Woke or awakening?

Pianist Wu Han and cellist David Finckel, the artistic directors of New York’s Chamber Music Society of Lincoln Center and the Music@Menlo festival in California, kindled a brushfire of sorts in a recent interview with The New York Times’ Javier C. Hernández, in which Finckel responded to complaints that the society’s programming leans too heavily on the tried-and-true and offers too little exposure to contemporary music and previously marginalized composers.

“We never want to force people to listen to music that they don’t want to listen to because we think it’s good for them,” Finckel said:

To that and other comments from Han and Finckel, the San Francisco Chronicle’s Joshua Kosman responds, “What is so damn terrifying about the possibility that exploring new and diverse musical sources — living composers, women, creators of color — might prove rewarding?”

Diversify the world of classical music? Some key players are digging in their heels

This back-and-forth is hardly new. In US orchestral circles, the tension between old and new, familiar and novel, dates back to the early 20th century, when Leopold Stokowski at the Philadelphia Orchestra and Serge Koussevitzky at the Boston Symphony Orchestra provoked audiences with then-radical works by the likes of Alexander Scriabin, Arnold Schoenberg, Igor Stravinsky and the young (pre-“Americana”) Aaron Copland.

Today, the issue is the rather sudden inclusion of works by female, Black and Asian or Asian-American composers, many of whom have long deserved to be heard – where have Louise Farrenc and Florence Price been all our lives? – but whose emergence in concert programs alongside the #MeToo and racial-justice movements suggests trendy, defensively “woke” programming.

Is Valentina Peleggi, the Richmond Symphony’s music director, trendy/woke in conducting two works by the mid-20th century English composer Ruth Gipps alongside Beethoven’s Fifth Symphony in this weekend’s Masterworks concerts?

Gipps’ music is not noticeably feminist (however that might find expression in a purely instrumental work) or radical by the standards of her time and place. Like her contemporaries Frank Bridge, William Walton and Benjamin Britten, Gipps stylistically occupied the shifting terrain between the English pastoralists (Vaughan Williams & Co.) and the spiky modernist Brits (Oliver Knussen, Harrison Birtwistle, et al.) who would emerge in the late 20th century. Gipps contrasts pretty sharply with Beethoven – but, then, so do others among the “circumscribed set of a dozen or so dead white European men” that Kosman finds emblematic of stuck-in-a-rut classical programming.
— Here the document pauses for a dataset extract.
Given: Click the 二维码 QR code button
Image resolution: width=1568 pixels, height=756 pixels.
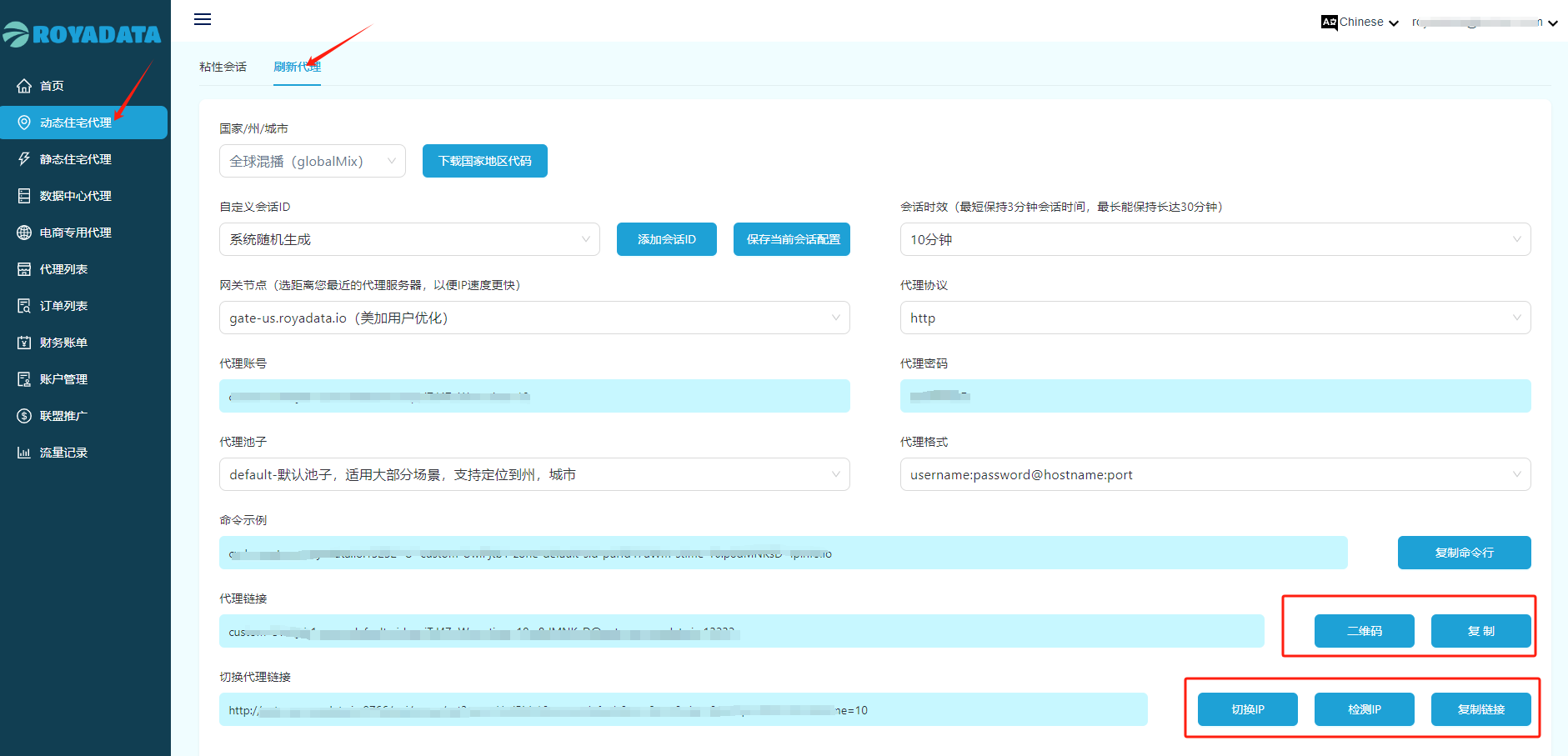Looking at the screenshot, I should click(x=1364, y=631).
The real resistance to composers like Gipps is not that they represent marginalized groups but that they’re unknown to most listeners. The same sort of resistance might greet music by dead white European male contemporaries of Gipps – Bohuslav Martinů, say, or Mieczysław Weinberg.

Orchestras, opera companies, chamber groups and recitalists are playing catch-up in their programming today. That, too, isn’t new. It took a generation or two for classical music to admit now-familiar works by modern composers to the standard repertory, and several centuries to rediscover figures from the distant past such as Antonio Vivaldi, Jean-Philippe Rameau and C.P.E. Bach. Long before woke was an epithet, performers and audiences were gradually (resistantly?) growing attuned to non-European composers such as Japan’s Toru Takemitsu and Argentina’s Alberto Ginastera – not to mention Americans not named Ives, Gershwin, Copland or Bernstein. That process will be ongoing as long as classical music is performed.

Does all of this long-unknown music measure up to Beethoven or Tchaikovsky? Of course not. Most music is mediocre or worse (including some Beethoven and Tchaikovsky), most obscure music from the past deserves its obscurity, and most of the music being premiered today is destined to be forgotten, often as soon as the next piece on the program is played.

The argument, essentially, is whether classical performers will be curators of historical greats – like museums devoted to past masters or, at lower elevation, “tribute” bands playing old rock songs in nightclubs or at pops concerts – or advocates for a living, evolving art form that plays the greatest hits but also looks to the future and explores neglected corners of the past.

For a little context, let’s time-travel back a century, to a program (archived at http://www.classical.net/music/guide/society/krs/programs/index.php) from the Concerts Koussevitzky series in Paris, presented on Nov. 24, 1921:

J.S. Bach: “Brandenburg” Concerto in G major (No. 3? No. 4? Not specified)
C.P.E. Bach: Concerto in D major for strings (arrangement by Maximilian Steinberg)
Beethoven: Violin Concerto in D major
Jacques Thibaud, violin
Ravel: “La Valse”
Mendelssohn: Scherzo from “A Midsummer Night’s Dream” incidental music
Prokofiev: “Scythian Suite”

Surely, many in that concert’s audience came to hear Thibaud play Beethoven and squirmed through the then-new Ravel and Prokofiev works, and not inconceivably through the then-obscure pieces by the Bachs.

Was Koussevitzky too . . . réveillé?